“Beyond scout duty I do not think the machines would be of much help to the navy, but when the battleships attack a fortified city, they could send aloft a score or more of aeroplanes which could blow all the forts to fragments with dynamite.”

It is the belief of Hubert Latham that both the monoplane and the biplane will exist in types of the airship of the future. He says that each embodies essentials that are lacking in the other and that are necessary for the proper navigation of the air.

“The aeroplane is perfected even more than people think,” said he. “I could fly practically to any place that a train can go and to many places that it cannot go. If a good prize were offered I should agree to cross from Los Angeles to New York. The airship of the future will be commercialized. It will practically do all of the express, mail and parcels post business. It will be the touring car par excellence for those who wish to see the world. It is being simplified and with an automatic stability device which I think is coming rapidly, it will be every man’s machine. They do not cost much and this will be greatly reduced during the next few years. It will make a better race of men and women when they fly. They will be healthier and will have a clearer idea of things as they are. I do not look forward to any great change in the type of machines and think the engine and the stability device will absorb the attention of the inventors and manufacturers of the future.”

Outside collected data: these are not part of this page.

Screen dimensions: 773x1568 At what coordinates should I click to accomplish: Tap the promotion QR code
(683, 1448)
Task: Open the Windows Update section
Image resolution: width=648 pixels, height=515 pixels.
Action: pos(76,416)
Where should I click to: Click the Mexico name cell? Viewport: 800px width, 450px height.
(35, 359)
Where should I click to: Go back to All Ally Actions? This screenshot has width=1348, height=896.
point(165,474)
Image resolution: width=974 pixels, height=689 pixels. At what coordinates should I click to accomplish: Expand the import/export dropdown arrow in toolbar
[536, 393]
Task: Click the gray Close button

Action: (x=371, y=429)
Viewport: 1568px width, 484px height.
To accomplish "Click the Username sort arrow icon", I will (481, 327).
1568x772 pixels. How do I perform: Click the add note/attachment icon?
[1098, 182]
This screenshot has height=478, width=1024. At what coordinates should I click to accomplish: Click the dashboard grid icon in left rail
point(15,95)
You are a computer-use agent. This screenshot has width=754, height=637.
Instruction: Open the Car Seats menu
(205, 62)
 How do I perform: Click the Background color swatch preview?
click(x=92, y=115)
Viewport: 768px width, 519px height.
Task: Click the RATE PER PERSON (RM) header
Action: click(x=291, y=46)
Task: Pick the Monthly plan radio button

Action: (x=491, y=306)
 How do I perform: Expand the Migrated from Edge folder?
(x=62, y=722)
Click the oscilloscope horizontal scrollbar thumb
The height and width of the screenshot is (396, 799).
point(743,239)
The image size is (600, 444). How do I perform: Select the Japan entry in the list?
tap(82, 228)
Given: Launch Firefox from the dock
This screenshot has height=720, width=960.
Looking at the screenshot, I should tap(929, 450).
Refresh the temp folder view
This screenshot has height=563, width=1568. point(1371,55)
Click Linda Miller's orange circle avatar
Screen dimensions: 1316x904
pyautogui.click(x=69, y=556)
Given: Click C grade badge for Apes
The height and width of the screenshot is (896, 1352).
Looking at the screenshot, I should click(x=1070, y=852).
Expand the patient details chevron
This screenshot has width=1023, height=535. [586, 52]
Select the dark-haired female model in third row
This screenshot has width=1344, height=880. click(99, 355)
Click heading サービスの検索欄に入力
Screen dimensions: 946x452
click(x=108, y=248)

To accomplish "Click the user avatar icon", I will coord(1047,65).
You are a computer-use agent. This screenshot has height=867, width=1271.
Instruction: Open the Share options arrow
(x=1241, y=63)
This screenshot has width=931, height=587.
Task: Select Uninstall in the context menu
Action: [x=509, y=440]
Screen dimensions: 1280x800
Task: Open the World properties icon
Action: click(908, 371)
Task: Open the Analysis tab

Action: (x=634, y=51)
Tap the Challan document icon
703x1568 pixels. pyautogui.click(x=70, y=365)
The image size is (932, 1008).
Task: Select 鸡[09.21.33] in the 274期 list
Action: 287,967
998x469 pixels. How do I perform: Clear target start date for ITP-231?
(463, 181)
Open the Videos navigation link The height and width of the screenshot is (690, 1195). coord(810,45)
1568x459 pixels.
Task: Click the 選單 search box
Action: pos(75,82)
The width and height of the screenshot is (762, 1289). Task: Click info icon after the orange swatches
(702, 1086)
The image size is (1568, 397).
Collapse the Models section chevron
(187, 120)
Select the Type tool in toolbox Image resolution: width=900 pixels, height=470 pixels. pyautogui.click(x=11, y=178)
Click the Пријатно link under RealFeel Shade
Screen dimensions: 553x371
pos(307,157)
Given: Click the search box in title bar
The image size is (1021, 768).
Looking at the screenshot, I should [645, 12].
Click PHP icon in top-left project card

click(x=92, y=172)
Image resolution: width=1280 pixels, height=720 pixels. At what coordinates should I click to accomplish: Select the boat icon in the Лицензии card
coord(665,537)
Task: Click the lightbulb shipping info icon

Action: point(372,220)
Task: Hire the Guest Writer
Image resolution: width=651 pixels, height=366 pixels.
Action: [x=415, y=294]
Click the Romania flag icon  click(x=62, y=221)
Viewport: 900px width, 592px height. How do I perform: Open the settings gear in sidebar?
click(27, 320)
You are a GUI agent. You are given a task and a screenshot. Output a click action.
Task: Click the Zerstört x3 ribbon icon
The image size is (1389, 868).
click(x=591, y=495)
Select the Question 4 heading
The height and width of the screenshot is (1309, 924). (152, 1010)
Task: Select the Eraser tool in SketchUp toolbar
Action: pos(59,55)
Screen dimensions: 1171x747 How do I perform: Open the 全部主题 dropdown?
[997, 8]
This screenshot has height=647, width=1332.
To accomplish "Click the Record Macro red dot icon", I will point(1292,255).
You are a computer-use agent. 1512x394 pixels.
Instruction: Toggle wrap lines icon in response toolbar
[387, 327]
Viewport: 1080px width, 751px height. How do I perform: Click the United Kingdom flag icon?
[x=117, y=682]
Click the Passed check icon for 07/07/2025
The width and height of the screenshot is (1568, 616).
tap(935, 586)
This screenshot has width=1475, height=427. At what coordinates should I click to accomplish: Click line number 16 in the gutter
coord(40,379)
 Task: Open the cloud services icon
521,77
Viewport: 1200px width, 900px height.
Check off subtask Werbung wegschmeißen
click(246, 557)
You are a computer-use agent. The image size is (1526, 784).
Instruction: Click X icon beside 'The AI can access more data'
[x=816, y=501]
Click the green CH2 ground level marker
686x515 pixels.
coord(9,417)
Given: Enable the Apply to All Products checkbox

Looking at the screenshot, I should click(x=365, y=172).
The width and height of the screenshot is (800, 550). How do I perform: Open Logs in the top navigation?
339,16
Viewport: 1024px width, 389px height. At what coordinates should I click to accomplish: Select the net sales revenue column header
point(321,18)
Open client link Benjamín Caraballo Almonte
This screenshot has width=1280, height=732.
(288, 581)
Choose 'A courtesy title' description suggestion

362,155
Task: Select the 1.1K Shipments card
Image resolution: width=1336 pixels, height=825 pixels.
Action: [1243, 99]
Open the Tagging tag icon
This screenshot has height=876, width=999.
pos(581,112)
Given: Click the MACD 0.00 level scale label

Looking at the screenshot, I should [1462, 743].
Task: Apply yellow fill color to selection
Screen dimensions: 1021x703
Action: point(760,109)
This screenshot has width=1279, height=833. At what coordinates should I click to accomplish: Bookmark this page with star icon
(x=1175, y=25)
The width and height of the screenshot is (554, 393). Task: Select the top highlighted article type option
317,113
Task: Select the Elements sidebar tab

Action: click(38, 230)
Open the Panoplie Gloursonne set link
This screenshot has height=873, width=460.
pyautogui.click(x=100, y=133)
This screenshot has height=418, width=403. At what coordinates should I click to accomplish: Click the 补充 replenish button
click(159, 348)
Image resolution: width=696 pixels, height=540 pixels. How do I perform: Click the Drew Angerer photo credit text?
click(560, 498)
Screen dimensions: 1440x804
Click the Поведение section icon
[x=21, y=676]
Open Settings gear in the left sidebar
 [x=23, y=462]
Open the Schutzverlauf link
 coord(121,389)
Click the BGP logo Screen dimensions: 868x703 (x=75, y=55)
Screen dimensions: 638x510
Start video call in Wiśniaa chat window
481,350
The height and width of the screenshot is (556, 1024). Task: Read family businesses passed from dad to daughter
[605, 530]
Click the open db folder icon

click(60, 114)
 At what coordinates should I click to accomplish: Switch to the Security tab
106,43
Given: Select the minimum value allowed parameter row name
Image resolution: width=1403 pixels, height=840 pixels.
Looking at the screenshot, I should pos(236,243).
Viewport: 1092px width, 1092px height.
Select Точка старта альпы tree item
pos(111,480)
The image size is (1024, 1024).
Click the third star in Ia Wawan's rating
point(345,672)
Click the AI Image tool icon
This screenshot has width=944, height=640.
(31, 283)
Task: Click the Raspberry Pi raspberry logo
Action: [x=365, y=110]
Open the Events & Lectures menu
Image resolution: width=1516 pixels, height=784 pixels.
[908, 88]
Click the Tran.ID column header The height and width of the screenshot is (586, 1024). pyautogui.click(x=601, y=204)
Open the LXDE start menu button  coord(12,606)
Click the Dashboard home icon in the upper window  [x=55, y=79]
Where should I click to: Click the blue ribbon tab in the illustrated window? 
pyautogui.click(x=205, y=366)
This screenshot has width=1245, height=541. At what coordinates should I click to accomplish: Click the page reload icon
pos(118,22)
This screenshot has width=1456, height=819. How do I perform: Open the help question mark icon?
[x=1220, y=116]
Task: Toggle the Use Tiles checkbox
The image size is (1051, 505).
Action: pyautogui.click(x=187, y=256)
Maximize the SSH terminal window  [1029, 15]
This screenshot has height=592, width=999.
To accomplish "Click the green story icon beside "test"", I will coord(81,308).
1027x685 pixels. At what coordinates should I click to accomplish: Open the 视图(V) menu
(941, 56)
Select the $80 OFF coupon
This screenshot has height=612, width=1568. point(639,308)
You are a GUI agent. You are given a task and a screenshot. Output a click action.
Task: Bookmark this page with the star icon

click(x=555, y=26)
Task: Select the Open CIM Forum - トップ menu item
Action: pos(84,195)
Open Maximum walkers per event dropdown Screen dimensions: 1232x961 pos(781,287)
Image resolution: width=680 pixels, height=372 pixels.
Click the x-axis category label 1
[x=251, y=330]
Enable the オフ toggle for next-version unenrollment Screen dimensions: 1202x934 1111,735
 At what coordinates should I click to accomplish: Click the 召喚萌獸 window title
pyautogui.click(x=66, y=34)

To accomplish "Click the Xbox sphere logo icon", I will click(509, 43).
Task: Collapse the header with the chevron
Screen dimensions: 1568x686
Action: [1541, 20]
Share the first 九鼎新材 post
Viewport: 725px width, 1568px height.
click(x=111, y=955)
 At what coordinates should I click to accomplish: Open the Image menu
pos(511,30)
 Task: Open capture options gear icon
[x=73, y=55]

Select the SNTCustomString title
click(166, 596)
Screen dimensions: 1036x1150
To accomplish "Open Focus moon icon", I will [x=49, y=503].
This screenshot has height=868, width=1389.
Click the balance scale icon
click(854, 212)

As might be supposed, Eugene Ely, the first aviator who ever flew from a man-of-war, has decided ideas of the coming aeroplane. He does not believe the airship will be very effective in dropping bombs on warships, but no one can imagine its terrible power for destructiveness for armies and cities. Mr. Ely said:

“I can carry about 350 pounds of the highest explosive known to mankind at present. Imagine that I was successful in dropping this explosive on a warship of the enemy. What would happen? Nothing. But listen to this. In Hampton Roads we tried the experiment of placing 350 pounds of nitro-glycerine against the armored side of the turret of the Puritan. It was set off and it was discovered that not even the sighting mechanism of the turret had been injured. So you see that even if we were successful in hitting our mark we could do little damage. But imagine this great explosive dropped into the midst of a regiment of soldiers. They would be annihilated in a second. If it was dropped on the roof of a skyscraper in a city, what would happen? It would be demolished in a trice. So cities are at the mercy of an army equipped with aeroplanes, and the development will be along this line.”

“I have seen trials of wireless transmission of electricity and I firmly believe that the future will see aeroplanes operated by this wireless transmission of current, and then the greatest problem of all, the engine, will be solved. With electric motors we could attain a speed which sounds foolish. We could get a lifting power from the speed which would carry hundreds of pounds. The machines would be made smaller and if they had folding wings they would be no longer than the ordinary business man’s automobile. With these machines he could annihilate distance and a friend living a hundred miles away would be his next-door neighbor.

“The perfection of the flying machine will mean a greater rural population, as has the automobile. It will be possible and comfortable to live a hundred miles from the city and observe business hours there.”

P. O. Parmalee, who drove the Baby Wright Flyer at Los Angeles, is certain that the coming aeroplane will do all express, scouting, mail carrying and will even transport light freight.

“With my Wright machine I can take up 500 pounds beside myself, and go anywhere that I want to. If I double the engine capacity of my machine and double the wing space I can carry 2500 pounds, so I think that the future aeroplane will be a larger affair for commerce and a smaller one for pleasure and touring. There will probably be some sort of wing adjustment which will enable the flyer to start from the ground with a wide wing area, and after he has attained his height and speed to reduce gradually the wing area and make greater speed, and when he desires to alight extend his wing area to its limit and land easily.

“I predict that within a year a great deal of the government mail, parcels post and express matter will be carried to out-of-the-way places by aeroplane. Motors are being perfected every day, and steering and stability devices are becoming better, so that the everyday man can soon fly a machine as easily as he can steer an automobile. Speed will be a great factor in the aeroplane of the future. The Baby Wright, which was wrecked at Belmont Park, was the fastest thing that man ever flew in. It made ninety miles an hour and could do better. The matter of speed has been solved for the ordinary use of an aeroplane. It is to the lightning service required by mail contracts that attention is now directed.”